Kurze Übung 1:
Geben Sie den Abschnitt der Auflistung von der Zeile mit „Screen dimensions: 884x552“ bis einschließlich zum Ende der Auflistung als nummerierte Liste wieder, wobei Leerzeilen entfallen.

Drei Jahre sind seit den bemerkenswerten Protestaktionen von Quarterback Colin Kaepernick gegen Polizeigewalt und soziale Ungleichheit in den USA mittlerweile vergangen.
Kaepernicks vergiftete NFL-Chance
Mehr als zwei Jahre ist das letzte NFL-Spiel des inzwischen 32-Jährigen her - doch jetzt erscheint die Chance, doch noch einen Fuß in die stärkste Football-Liga der Welt zu bekommen, so groß wie nie.
Kaepernick absolviert am Samstag ein von der NFL organisiertes privates Training und darf sich dabei allen Teams präsentieren. Dennoch klingen auch unüberhörbar Zweifel an dem Workout mit, Kaepernick-Kumpel Eric Reid bezeichnete es sogar als Werbegag.
PR-Stunt oder echte Chance? SPORT1 beantwortet die wichtigsten Fragen.
Ist Kaepernick fit genug für die NFL?
Seine Fitness wird wie auch seine Quarterback-Skills in dem Workout geprüft, außerdem soll er ein Interview geben, das allen Teams hinterher zugeschickt wird. Kaepernick selbst bezeichnet sich bei Twitter "seit drei Jahren in Form und bereit für die NFL." Im August postete er ein Video, das ihn um 5 Uhr morgens beim Training in einem Fitnessstudio zeigt.
Auch seine Berater bestätigen, dass Kaepernick regelmäßig trainiert hat und neben den Klagen gegen die NFL und der Arbeit für Charity-Organisationen viel Zeit fürs Training verwende. Unter anderem traf er sich zum Workout mit Superstar-Receiver Odell Beckham jr., um in Form zu bleiben.
Warum steigt das Workout ausgerechnet jetzt?
ESPN beruft sich auf liganahe Quellen, die von einem Statement der Kaepernick-Vertreter vor einem Monat berichten: Darin beschweren sich diese über "falsche Behauptungen" bezüglich der Situation des Spielmachers und machen klar, dass er noch immer in der NFL spielen wolle.

Vorliegende Angaben:
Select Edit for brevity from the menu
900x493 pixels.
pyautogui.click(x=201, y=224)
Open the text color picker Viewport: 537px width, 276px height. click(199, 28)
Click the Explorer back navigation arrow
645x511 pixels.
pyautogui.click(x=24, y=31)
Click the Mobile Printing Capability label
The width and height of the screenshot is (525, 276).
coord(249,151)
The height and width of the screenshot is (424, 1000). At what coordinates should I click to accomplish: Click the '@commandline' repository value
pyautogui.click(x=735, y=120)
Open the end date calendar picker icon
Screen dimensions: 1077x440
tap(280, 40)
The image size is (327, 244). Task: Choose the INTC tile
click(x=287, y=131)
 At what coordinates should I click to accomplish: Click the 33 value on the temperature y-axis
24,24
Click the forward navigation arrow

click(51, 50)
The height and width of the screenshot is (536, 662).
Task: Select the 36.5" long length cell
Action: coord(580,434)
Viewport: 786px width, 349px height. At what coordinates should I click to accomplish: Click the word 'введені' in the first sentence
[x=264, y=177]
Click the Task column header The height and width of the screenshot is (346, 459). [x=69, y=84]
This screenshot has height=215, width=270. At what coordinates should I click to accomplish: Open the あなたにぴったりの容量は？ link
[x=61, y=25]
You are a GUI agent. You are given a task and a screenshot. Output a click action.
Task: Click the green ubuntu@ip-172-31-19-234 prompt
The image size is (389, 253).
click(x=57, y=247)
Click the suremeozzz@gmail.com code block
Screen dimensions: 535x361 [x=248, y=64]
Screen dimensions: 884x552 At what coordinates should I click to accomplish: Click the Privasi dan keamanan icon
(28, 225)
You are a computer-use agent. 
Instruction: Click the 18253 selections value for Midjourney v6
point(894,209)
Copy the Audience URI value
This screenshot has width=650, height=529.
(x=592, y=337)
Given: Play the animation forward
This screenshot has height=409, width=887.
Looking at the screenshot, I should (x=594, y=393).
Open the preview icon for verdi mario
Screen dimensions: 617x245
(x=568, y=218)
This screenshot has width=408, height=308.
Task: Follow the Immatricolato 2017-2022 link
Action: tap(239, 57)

Kurze Übung 2:
Mit welchem Superstar-Receiver traf sich Kaepernick laut dem Dokumentauszug zum Workout?

Ergebnis der Übung 1:
1. Screen dimensions: 884x552 At what coordinates should I click to accomplish: Click the Privasi dan keamanan icon
2. (28, 225)
3. You are a computer-use agent. 
4. Instruction: Click the 18253 selections value for Midjourney v6
5. point(894,209)
6. Copy the Audience URI value
7. This screenshot has width=650, height=529.
8. (x=592, y=337)
9. Given: Play the animation forward
10. This screenshot has height=409, width=887.
11. Looking at the screenshot, I should (x=594, y=393).
12. Open the preview icon for verdi mario
13. Screen dimensions: 617x245
14. (x=568, y=218)
15. This screenshot has width=408, height=308.
16. Task: Follow the Immatricolato 2017-2022 link
17. Action: tap(239, 57)

Ergebnis der Übung 2:
Mit Odell Beckham jr.